* [Приведённый отрывок]:
=-=-=

На протяжении всех Пунических войн, хотя пунийцы и во время мира, и во время перемирия не переставали совершать нечестивые и враждебные поступки, предки наши никогда не делали того же, несмотря на постоянно представлявшиеся случаи: они думали больше о том, что достойно их, нежели о том, как следует по справедливости покарать карфагенян. Также и ныне, отцы-сенаторы, следует вам иметь в виду одно: преступление Публия Лентула и других не должно в ваших глазах значить больше, чем забота о вашем высоком авторитете, вы не должны руководствоваться чувством гнева больше, чем заботой о своем добром имени. Вместе с тем я не осуждаю и суровых мер в отношении заговорщиков. Но какое наказание достойно вменяемой им вины? Если можно найти кару, соответствующую их преступлениям, то я готов одобрить ее. Большинство сенаторов, вносивших предложения до меня, перечисляли ужасы войны: как похищают девушек и мальчиков, как вырывают детей из объятий родителей, как женщины страдают от произвола победителей, как грабят храмы и дома граждан, устраивают резню и поджоги. Но — во имя бессмертных богов! — к чему клонятся их речи? К тому ли, чтобы настроить вас против заговора? Разумеется, кого не взволновало бы тяжкое и жестокое преступление, того должна воспламенить живая речь! Но то, что у простых людей называется вспыльчивостью, то у облеченных властью именуют высокомерием и жестокостью. Сам же я, отцы-сенаторы, считаю так: никакая казнь не искупит преступления, но большинство людей помнит только развязку и по отношению к нечестивцам, забыв об их злодеяниях, подробно и с немалым сочувствием рассуждает только о постигшей их каре, если она была суровей обычной.

=-=-=

* [Строки]:
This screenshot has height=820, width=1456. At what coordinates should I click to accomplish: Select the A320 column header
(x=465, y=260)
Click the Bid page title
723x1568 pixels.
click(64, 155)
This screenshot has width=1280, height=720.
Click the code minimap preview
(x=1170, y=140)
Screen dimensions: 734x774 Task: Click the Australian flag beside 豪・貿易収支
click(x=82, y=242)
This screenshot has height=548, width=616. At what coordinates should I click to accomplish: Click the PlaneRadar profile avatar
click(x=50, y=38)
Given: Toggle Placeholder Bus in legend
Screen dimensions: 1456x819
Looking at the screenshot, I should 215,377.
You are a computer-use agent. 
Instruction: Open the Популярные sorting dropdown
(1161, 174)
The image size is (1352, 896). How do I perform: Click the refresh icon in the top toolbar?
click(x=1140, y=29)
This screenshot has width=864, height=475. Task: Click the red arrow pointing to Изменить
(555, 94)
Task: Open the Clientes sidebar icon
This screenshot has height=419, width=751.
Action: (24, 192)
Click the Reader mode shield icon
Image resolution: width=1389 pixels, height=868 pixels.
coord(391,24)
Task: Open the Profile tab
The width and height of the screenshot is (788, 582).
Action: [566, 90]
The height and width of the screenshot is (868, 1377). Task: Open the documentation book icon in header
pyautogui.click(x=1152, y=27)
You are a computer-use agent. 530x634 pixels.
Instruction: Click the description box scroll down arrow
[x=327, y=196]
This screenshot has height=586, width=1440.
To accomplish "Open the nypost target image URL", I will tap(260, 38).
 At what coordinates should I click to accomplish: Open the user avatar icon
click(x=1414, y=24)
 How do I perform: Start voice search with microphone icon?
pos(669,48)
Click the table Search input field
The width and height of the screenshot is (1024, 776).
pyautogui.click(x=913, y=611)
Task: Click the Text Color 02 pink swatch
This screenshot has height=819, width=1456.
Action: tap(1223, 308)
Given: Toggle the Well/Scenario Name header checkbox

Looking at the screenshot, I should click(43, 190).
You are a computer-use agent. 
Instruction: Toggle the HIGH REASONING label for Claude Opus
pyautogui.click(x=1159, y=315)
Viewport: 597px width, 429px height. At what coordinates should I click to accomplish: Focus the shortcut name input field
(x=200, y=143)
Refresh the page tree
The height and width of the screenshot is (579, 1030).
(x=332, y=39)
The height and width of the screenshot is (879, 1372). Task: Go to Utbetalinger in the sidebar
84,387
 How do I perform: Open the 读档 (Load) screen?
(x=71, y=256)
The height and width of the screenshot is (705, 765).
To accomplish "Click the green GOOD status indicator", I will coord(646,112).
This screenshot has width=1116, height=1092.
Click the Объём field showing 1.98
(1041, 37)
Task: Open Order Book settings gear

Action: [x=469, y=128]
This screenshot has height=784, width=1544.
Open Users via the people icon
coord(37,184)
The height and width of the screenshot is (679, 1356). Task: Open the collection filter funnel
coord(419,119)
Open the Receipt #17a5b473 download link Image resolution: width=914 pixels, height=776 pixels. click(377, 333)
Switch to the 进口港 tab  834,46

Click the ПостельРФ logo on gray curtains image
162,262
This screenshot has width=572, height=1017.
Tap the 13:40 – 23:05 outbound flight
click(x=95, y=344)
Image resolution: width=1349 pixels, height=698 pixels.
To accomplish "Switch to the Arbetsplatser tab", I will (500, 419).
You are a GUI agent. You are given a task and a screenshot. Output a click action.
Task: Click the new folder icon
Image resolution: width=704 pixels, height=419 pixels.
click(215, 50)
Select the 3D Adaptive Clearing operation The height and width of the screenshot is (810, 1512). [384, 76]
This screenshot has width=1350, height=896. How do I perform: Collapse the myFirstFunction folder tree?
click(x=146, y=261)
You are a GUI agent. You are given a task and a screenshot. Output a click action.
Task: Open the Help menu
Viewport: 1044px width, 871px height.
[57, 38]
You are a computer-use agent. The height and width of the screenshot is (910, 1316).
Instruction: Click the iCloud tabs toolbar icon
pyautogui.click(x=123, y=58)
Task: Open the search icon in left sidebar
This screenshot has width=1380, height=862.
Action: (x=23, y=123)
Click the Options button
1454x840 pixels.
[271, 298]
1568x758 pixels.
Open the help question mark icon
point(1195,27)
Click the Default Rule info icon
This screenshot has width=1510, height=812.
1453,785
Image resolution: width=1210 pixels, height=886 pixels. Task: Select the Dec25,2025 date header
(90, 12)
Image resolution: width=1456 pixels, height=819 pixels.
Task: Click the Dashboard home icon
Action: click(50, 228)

=-=-=

* [Задание]: Пожалуйста, объясните по приведённому отрывку, почему предки во время Пунических войн не отвечали пунийцам такими же нечестивыми и враждебными поступками, хотя случаи для этого постоянно представлялись.

* [Ответ к упражнению]: Предки больше думали о том, что достойно их самих, чем о том, как по справедливости покарать карфагенян.